Tekstgedeelte:
De hype voorbij: Bezint eer ge begint
Een positieve balans tussen kosten en baten is een belangrijke voorspeller voor de duurzaamheid van samenwerking, blijkt uit verschillende onderzoeken. Daarom hanteren we voor onze berekening een benadering die de zorg niet vreemd is, namelijk q maal p. Ten aanzien van het aantal samenwerkingsverbanden (q) zijn er enigszins cijfers voorhanden. Het IZA verplichtte regio’s om samenwerkingsverbanden in kaart te brengen in hun regiobeeld. ROS Robuust ontwikkelde daarvoor hun Samenwerkingsverkenner. In de zorgkantoorregio’s waar de verkenner in eerste instantie gelanceerd werd, staat de teller op gemiddeld 42 samenwerkingsverbanden per regio.
Onderschatting
Waarschijnlijk is dat een (flinke) onderschatting want het gaat hier alleen om samenwerkingsverbanden die eigenhandig zijn aangemeld. De negen ziekenhuizen die deelnamen aan het recente onderzoek van Van der Woerd en collega’s hadden tussen de 20 en 141 samenwerkingsverbanden. Gemiddeld 64 per organisatie. Waarschijnlijk eveneens een onderschatting, daar waar andere sectoren buiten beschouwing bleven.
Beide datapunten stroken met observaties in ons eigen veldwerk, waarin respondenten aangeven dat ze aan een boel verschillende ‘tafels’ zitten. Hoewel het exacte aantal samenwerkingsverbanden (q) moeilijk vast te stellen is, is het aannemelijk dat een Nederlandse zorgorganisatie in tientallen samenwerkingsverbanden participeert.

Gegevensregels:

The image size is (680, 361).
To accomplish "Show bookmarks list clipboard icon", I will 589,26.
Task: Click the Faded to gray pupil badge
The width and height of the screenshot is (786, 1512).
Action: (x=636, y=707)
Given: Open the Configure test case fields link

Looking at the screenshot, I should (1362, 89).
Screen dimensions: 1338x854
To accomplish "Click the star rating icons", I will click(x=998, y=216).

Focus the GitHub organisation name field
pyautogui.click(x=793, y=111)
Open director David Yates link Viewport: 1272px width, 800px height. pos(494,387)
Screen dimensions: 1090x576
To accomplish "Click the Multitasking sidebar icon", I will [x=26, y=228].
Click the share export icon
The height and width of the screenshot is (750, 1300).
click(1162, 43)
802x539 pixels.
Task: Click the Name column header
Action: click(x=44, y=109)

Opdracht: Geef het stuk van "Beide datapunten stroken" tot en met "tientallen samenwerkingsverbanden participeert." uit het tekstgedeelte over samenwerkingsverbanden in de zorg opnieuw weer, waarbij "veldwerk" wordt vervangen door "praktijkonderzoek". De items zijn afkomstig uit een andere bron dan het tekstgedeelte.

Uitvoer:
Beide datapunten stroken met observaties in ons eigen praktijkonderzoek, waarin respondenten aangeven dat ze aan een boel verschillende ‘tafels’ zitten. Hoewel het exacte aantal samenwerkingsverbanden (q) moeilijk vast te stellen is, is het aannemelijk dat een Nederlandse zorgorganisatie in tientallen samenwerkingsverbanden participeert.